Indeed Xi Jinping has repeatedly shown that he’s prepared to do whatever is required to entrench the Chinese Communist Party as the source of all power in China, to sideline potential rivals and to remain in office for as long as he is capable of drawing breath (not least because he is smart enough to know that he has made a lot of enemies, and that they would take their revenge on him and his family and supporters as soon as he was out of power – as Putin did to Boris Yeltsin’s wealthy supporters).

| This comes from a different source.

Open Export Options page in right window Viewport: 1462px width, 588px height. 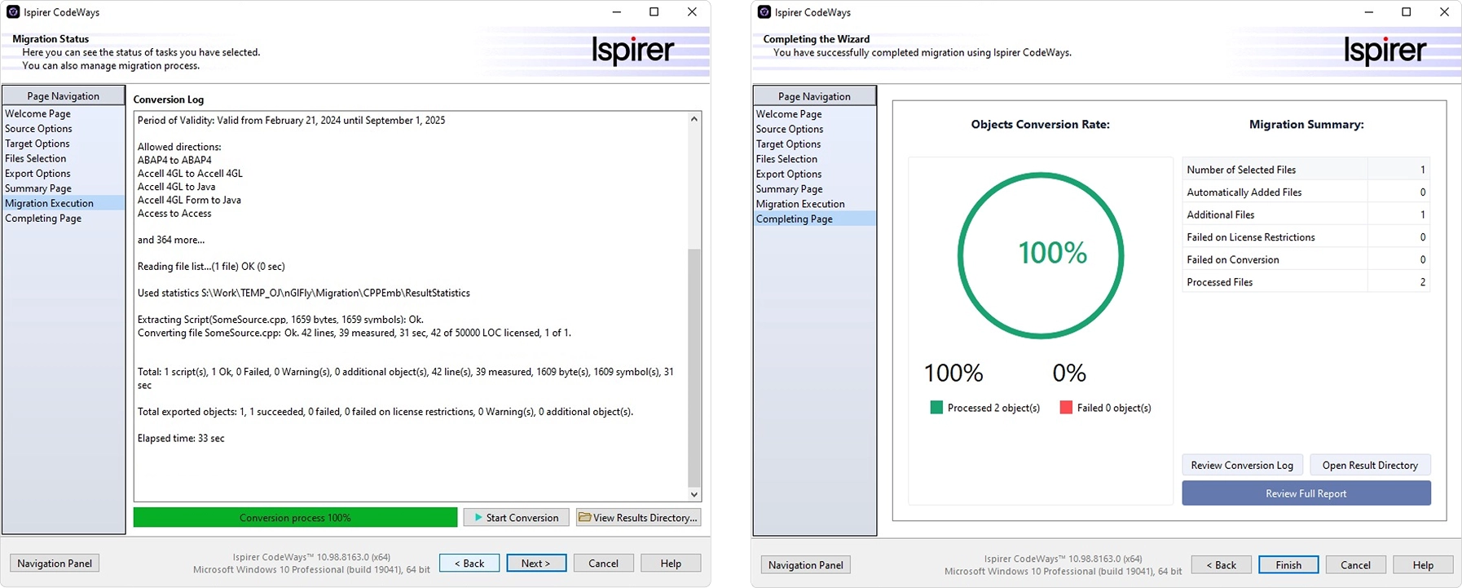pyautogui.click(x=789, y=174)
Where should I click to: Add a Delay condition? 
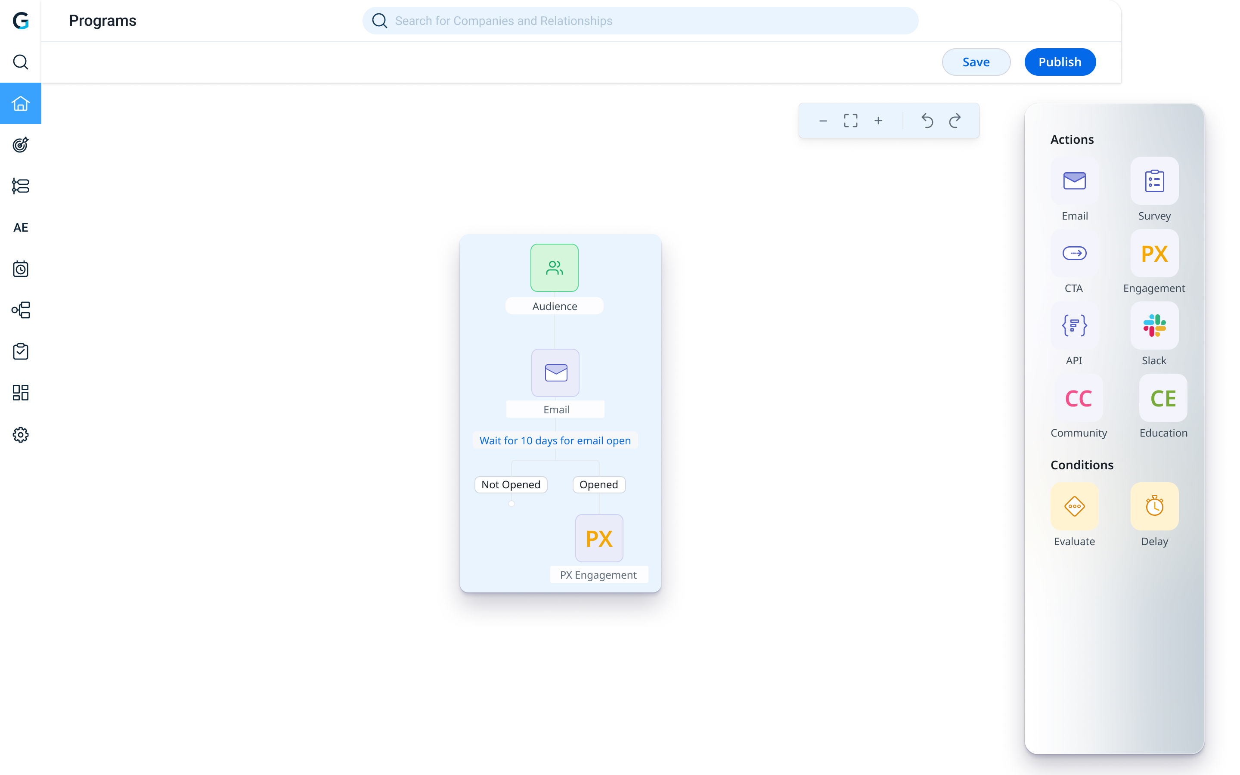coord(1154,507)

Far from feeling “weak and insecure”, I think China feels strong and emboldened – not only by its apparent success in stopping the spread of the virus (admittedly after a number of initial serious missteps) but also by the manifest incompetence of the US administration in dealing with COVID-19, and its almost complete abdication of its traditional global leadership role (something that, to be fair, didn’t start under Trump).
That’s why Xi has explicitly discarded Deng Xiaoping’s dictum that China should “hide your capacities and bide your time” – much as, Woodrow Wilson and, more forcefully, Roosevelt and his successors all the way to George W Bush – were prepared to discard George Washington’s advice, in his 1796 farewell address (which was actually written by Alexander Hamilton) to “avoid foreign entanglements”.
Xi (and, as far as one can tell, most of the Chinese population) think that “now” is China’s “time”. That’s what he means by phrases like “the great rejuvenation of the Chinese nation” and the “Chinese dream”.
And of course China’s economy, notwithstanding its burden of debt, is much stronger than the Soviet Union’s ever was.
The closest the Soviet economy ever got to matching the United States’ was between 1974 and 1976 when it reached 44% of US gross domestic product. By the time Gorbachev took office in 1985 it was down to 38%, and in 1991, when the Soviet Union collapsed, its GDP was less than a third of the United States.
By contrast, measured in the same way, China’s economy surpassed the US economy in 2017, and this year is likely to be at least 10% bigger than the US (when compared using actual buying power – “purchasing power parity” – rather than the official exchange rate which shows the Chinese economy only about two-thirds of the US economy which is still a lot closer than the Soviet Union got).
…and its least-dependent in decades
It’s perhaps also worth noting that China isn’t really all that dependent on exports any more – in 2019 exports accounted for only 18.4% of China’s economy, down from a peak of 36% in 2006 and less than at any time since 1991.
Big economies, like China’s now is, tend to be relatively “closed”, which is why exports only represent 12% of the US GDP and 18.5% of Japan’s compared to 24% of Australia’s.
So, to summarise, I can’t agree with the proposition that China’s growth model is unsustainable and its leadership weak and insecure.
Of course, in the long run (when, as the economist John Maynard Keynes famously said, we’re all dead), it might turn out to be right. China’s government and its growth model might collapse.
But I’m not going to lie awake at night wondering whether it’s happened.